What to work on => Omit all pictures. Reproduce exactly the lines from the first line of the records below through the line with "SUBSCRIBE (287, 1599)".
::: Data to examine
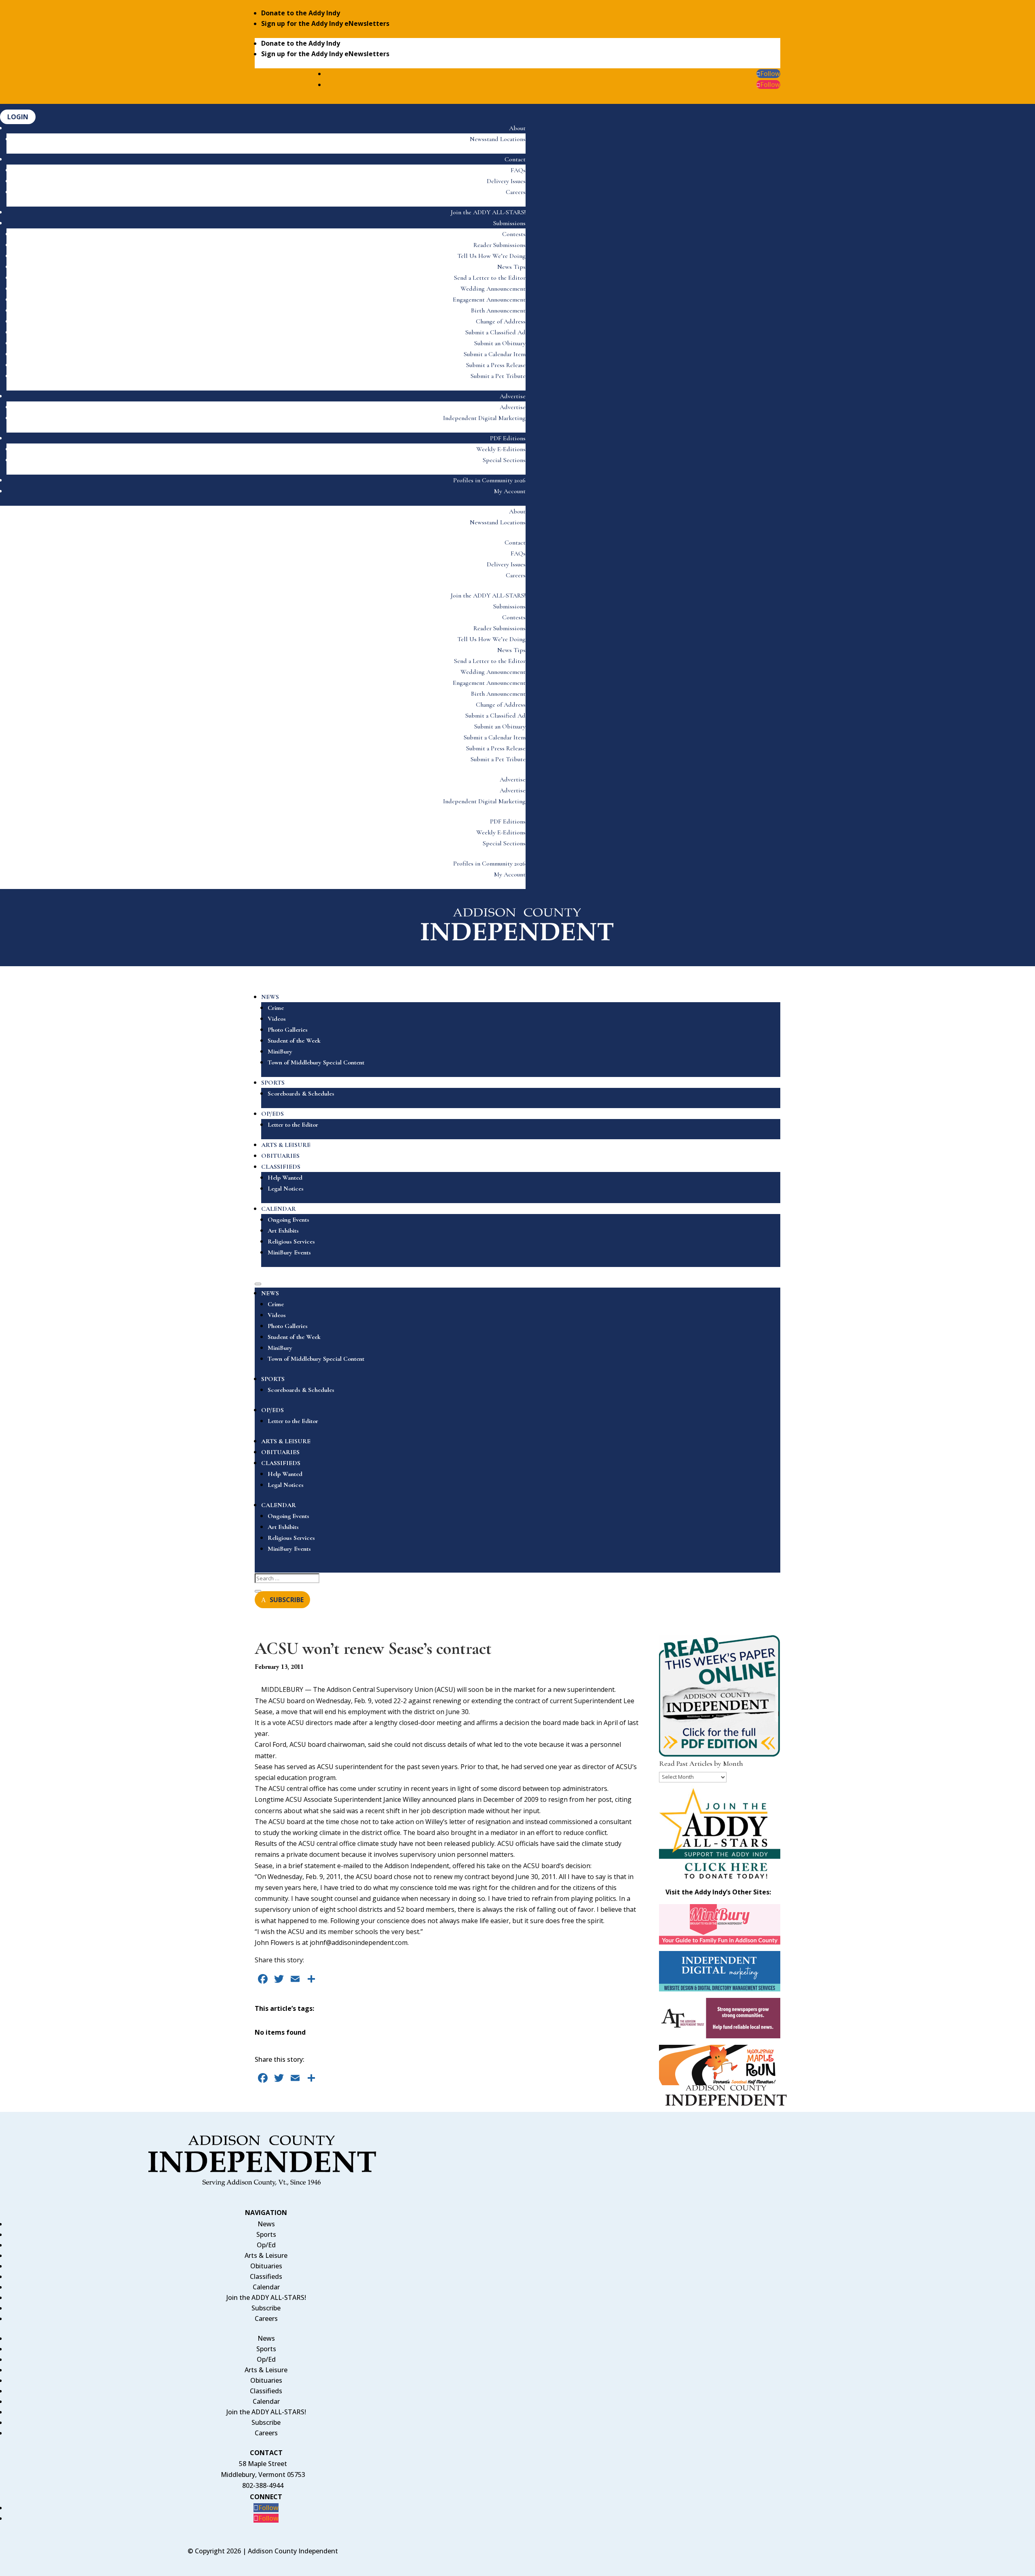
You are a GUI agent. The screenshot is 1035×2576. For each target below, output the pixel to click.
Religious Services (291, 1241)
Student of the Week (294, 1041)
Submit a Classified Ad (495, 332)
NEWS (270, 997)
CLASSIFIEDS (280, 1167)
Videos (277, 1019)
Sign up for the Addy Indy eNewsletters (325, 23)
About (517, 128)
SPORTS (273, 1083)
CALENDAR (278, 1209)
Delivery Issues (506, 181)
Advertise (513, 396)
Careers (516, 192)
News (266, 2223)
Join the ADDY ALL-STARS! (488, 212)
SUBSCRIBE (287, 1599)
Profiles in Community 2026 (489, 480)
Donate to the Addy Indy (300, 12)
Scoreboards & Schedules (301, 1094)
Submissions (509, 223)
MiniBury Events (289, 1252)
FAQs (518, 170)
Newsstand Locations (498, 139)
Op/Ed (266, 2244)
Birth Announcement (498, 310)
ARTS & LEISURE (285, 1145)
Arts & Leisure (266, 2255)
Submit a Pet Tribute (498, 376)
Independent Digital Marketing (484, 418)
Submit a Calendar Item (495, 354)
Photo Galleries (288, 1030)
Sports (266, 2234)
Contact (515, 159)
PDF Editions (508, 438)
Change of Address (501, 321)
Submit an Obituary (500, 343)
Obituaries (266, 2265)
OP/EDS (272, 1114)
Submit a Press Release (496, 365)
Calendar (266, 2287)
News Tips (511, 267)
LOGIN (17, 116)
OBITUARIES (280, 1156)
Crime (276, 1008)
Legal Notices (286, 1189)
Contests (514, 234)
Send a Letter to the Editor (490, 278)
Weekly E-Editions (501, 449)
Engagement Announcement (489, 300)
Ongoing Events (288, 1220)
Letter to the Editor (293, 1125)
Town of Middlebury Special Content (316, 1062)
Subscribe (266, 2308)
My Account (510, 491)
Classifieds (266, 2276)
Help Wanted (285, 1178)
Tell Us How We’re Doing (491, 256)
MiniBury (280, 1051)
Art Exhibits (283, 1231)
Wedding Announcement (493, 289)
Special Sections (504, 460)
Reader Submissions (499, 245)
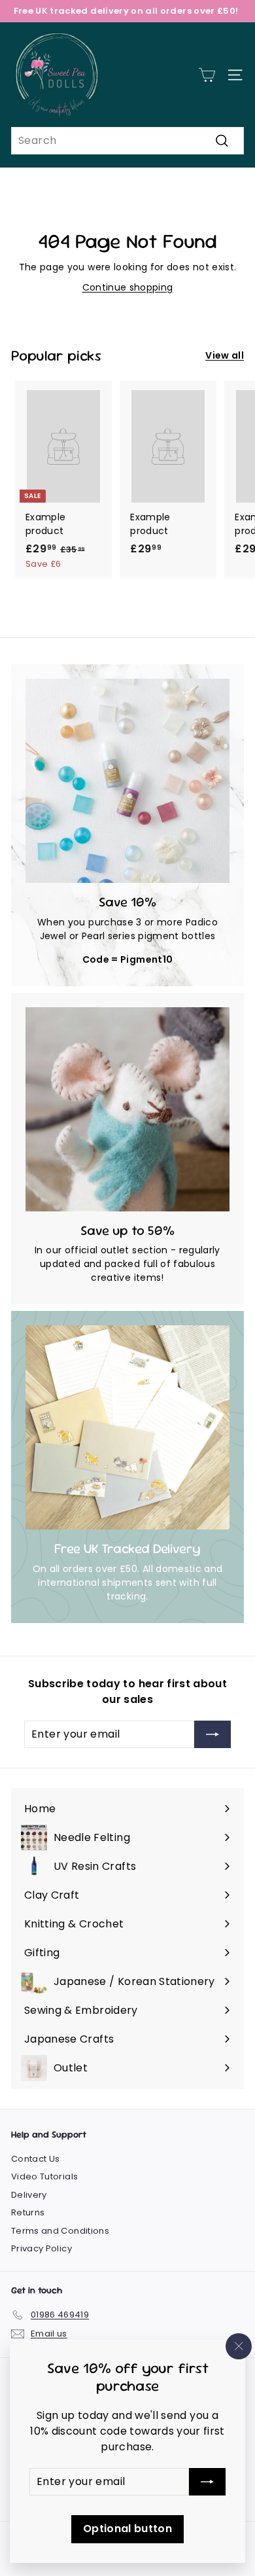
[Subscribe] (207, 2482)
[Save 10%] (128, 781)
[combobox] (127, 140)
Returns (27, 2212)
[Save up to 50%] (128, 1109)
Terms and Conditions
::::::
Solution to the exercise =>
You are a GUI agent. The screenshot is 1035×2576. For each target below, output the pixel to click.
Religious Services (291, 1241)
Student of the Week (294, 1041)
Submit a Classified Ad (495, 332)
NEWS (270, 997)
CLASSIFIEDS (280, 1167)
Videos (277, 1019)
Sign up for the Addy Indy eNewsletters (325, 23)
About (517, 128)
SPORTS (273, 1083)
CALENDAR (278, 1209)
Delivery Issues (506, 181)
Advertise (513, 396)
Careers (516, 192)
News (266, 2223)
Join the ADDY ALL-STARS! (488, 212)
SUBSCRIBE (287, 1599)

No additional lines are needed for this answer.